■ Task material ■
- - - - -

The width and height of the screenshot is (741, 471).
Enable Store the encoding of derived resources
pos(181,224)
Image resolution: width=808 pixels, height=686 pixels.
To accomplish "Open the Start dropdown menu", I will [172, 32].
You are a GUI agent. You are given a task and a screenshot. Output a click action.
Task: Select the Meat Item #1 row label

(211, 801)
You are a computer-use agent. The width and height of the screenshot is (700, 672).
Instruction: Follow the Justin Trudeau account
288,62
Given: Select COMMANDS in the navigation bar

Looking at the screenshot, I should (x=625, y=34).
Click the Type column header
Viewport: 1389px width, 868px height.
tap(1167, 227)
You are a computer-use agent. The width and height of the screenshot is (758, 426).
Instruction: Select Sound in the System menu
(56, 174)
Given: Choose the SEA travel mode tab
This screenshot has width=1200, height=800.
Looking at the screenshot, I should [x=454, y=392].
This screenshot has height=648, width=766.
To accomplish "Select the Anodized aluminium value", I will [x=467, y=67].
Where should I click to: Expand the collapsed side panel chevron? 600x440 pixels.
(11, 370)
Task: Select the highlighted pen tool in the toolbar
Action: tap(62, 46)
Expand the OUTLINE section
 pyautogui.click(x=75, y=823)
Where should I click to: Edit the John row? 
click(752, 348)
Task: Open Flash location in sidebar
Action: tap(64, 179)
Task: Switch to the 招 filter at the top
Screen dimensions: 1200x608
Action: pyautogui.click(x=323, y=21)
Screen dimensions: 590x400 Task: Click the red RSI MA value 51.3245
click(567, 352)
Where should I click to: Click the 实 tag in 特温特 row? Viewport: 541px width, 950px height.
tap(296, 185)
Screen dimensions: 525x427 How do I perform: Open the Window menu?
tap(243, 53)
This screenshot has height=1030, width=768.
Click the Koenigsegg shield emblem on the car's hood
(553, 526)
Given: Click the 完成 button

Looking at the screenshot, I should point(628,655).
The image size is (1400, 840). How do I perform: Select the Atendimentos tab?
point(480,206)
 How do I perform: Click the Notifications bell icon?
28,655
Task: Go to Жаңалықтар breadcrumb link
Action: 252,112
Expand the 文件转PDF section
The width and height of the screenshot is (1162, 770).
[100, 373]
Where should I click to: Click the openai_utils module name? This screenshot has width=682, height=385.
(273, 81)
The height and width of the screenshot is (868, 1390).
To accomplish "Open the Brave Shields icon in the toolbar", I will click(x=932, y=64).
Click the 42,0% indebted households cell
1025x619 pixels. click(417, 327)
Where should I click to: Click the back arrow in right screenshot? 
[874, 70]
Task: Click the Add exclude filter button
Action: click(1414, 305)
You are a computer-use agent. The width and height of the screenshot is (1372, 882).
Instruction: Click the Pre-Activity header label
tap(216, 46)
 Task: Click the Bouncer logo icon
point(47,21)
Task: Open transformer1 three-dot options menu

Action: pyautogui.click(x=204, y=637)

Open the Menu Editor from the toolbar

- - - - -

■ Given exercise ■
Reproduce every one of the rows above verbatim, from the first line to the last, without altering, omitting, or reordering anything.

■ Exercise output ■
The width and height of the screenshot is (741, 471).
Enable Store the encoding of derived resources
pos(181,224)
Image resolution: width=808 pixels, height=686 pixels.
To accomplish "Open the Start dropdown menu", I will [172, 32].
You are a GUI agent. You are given a task and a screenshot. Output a click action.
Task: Select the Meat Item #1 row label

(211, 801)
You are a computer-use agent. The width and height of the screenshot is (700, 672).
Instruction: Follow the Justin Trudeau account
288,62
Given: Select COMMANDS in the navigation bar

Looking at the screenshot, I should (x=625, y=34).
Click the Type column header
Viewport: 1389px width, 868px height.
tap(1167, 227)
You are a computer-use agent. The width and height of the screenshot is (758, 426).
Instruction: Select Sound in the System menu
(56, 174)
Given: Choose the SEA travel mode tab
This screenshot has width=1200, height=800.
Looking at the screenshot, I should [x=454, y=392].
This screenshot has height=648, width=766.
To accomplish "Select the Anodized aluminium value", I will [x=467, y=67].
Where should I click to: Expand the collapsed side panel chevron? 600x440 pixels.
(11, 370)
Task: Select the highlighted pen tool in the toolbar
Action: tap(62, 46)
Expand the OUTLINE section
 pyautogui.click(x=75, y=823)
Where should I click to: Edit the John row? 
click(752, 348)
Task: Open Flash location in sidebar
Action: tap(64, 179)
Task: Switch to the 招 filter at the top
Screen dimensions: 1200x608
Action: pyautogui.click(x=323, y=21)
Screen dimensions: 590x400 Task: Click the red RSI MA value 51.3245
click(567, 352)
Where should I click to: Click the 实 tag in 特温特 row? Viewport: 541px width, 950px height.
tap(296, 185)
Screen dimensions: 525x427 How do I perform: Open the Window menu?
tap(243, 53)
This screenshot has height=1030, width=768.
Click the Koenigsegg shield emblem on the car's hood
(553, 526)
Given: Click the 完成 button

Looking at the screenshot, I should point(628,655).
The image size is (1400, 840). How do I perform: Select the Atendimentos tab?
point(480,206)
 How do I perform: Click the Notifications bell icon?
28,655
Task: Go to Жаңалықтар breadcrumb link
Action: 252,112
Expand the 文件转PDF section
The width and height of the screenshot is (1162, 770).
[100, 373]
Where should I click to: Click the openai_utils module name? This screenshot has width=682, height=385.
(273, 81)
The height and width of the screenshot is (868, 1390).
To accomplish "Open the Brave Shields icon in the toolbar", I will click(x=932, y=64).
Click the 42,0% indebted households cell
1025x619 pixels. click(417, 327)
Where should I click to: Click the back arrow in right screenshot? 
[874, 70]
Task: Click the Add exclude filter button
Action: click(1414, 305)
You are a computer-use agent. The width and height of the screenshot is (1372, 882).
Instruction: Click the Pre-Activity header label
tap(216, 46)
 Task: Click the Bouncer logo icon
point(47,21)
Task: Open transformer1 three-dot options menu

Action: pyautogui.click(x=204, y=637)

Open the Menu Editor from the toolbar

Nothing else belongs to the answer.